I'll take that bet... well, I would if I could find a link to play your game.

@SilentxxBunny is getting old and has trouble reading sometimes. 🧐
Regardless, I think that this is really cool. My favorite author Hunter S. Thompson typed out The Great Gatsby and Farewell to Arms word-for-word just to get the feeling of what it's like to write an award-winning novel. Later in life he coined the phrase "copy writing" for this method of learning. Anywho, keep up the hard-work. From what I've seen in this topic: It looks like you're well on your way!
 

Hyomoto

Member
So, thanks to some helpful testers the thing is getting hammered into shape.

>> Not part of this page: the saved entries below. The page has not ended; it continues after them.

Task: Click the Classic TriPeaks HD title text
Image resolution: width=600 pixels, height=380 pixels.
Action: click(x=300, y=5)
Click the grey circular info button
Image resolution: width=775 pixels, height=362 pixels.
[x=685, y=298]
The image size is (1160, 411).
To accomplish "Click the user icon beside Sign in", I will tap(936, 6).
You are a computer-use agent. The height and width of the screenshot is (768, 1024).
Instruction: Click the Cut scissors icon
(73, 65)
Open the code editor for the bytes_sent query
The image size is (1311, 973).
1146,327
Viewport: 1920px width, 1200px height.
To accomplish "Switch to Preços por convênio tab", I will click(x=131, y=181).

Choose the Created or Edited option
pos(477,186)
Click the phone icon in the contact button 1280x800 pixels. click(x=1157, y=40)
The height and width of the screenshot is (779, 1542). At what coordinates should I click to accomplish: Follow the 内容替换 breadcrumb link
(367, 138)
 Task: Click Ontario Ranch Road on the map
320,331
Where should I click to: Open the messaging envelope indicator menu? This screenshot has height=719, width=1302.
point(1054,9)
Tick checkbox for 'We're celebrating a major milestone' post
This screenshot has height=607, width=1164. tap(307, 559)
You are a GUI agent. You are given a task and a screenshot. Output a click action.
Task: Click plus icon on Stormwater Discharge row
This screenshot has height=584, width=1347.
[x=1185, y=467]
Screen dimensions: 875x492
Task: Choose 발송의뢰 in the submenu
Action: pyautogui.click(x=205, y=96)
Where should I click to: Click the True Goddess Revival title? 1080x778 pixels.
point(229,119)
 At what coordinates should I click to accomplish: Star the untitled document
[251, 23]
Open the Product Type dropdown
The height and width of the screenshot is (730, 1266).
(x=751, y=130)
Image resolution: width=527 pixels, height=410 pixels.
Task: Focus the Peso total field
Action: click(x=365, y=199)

I need to do another "clean run" to make sure things are working properly, but I'm super excited to share some stuff and hoping maybe to have a new build up this weekend! This is all "out of context", and again just a short post, but things are becoming more stable and coming together neatly.
bikke.pngpc.png
 

Hyomoto

Member
The 2.3 beta dropped, and I received an invite, so my plans were derailed a bit. I've been trying to push on this to get it done before 2.3, but Yoyo won the race! I'd still like to get a demo up and running this weekend, but it is not just the beta getting in the way. I had started a new chunk of content that isn't done yet, and I think it is kind of vital to the pacing. Putting 2.3 between that and me is what has held things up.

I'm working on turning the Temple of Fiends into a proper dungeon where you rescue Princess Sara before confronting Garland (or vice versa if you are utterly mad). This requires some small pieces of code I don't have just yet, speech checks do not allow for multi-conditional comparisons, in addition to finishing the dungeon itself. The problem is that right now, you have to grind out levels before you face Garland, but I want you to level up naturally based on the progression of play. The idea is you will go to TOF, rescue the Princess, and then take your new wealth to outfit yourself before heading back to face Garland. The bridge is then built and you can proceed to Pravoka.

However, I have been dabbling with other significant changes that play into this. I want to open the game up more, which means reducing some of the linearity in the early game. So, with some excellent planning and a little luck, you might be able to rescue the Princess and defeat Garland in the same dive. Later on, there are some even crazier plays. For now, the challenge play is to try and clear it in a single pass.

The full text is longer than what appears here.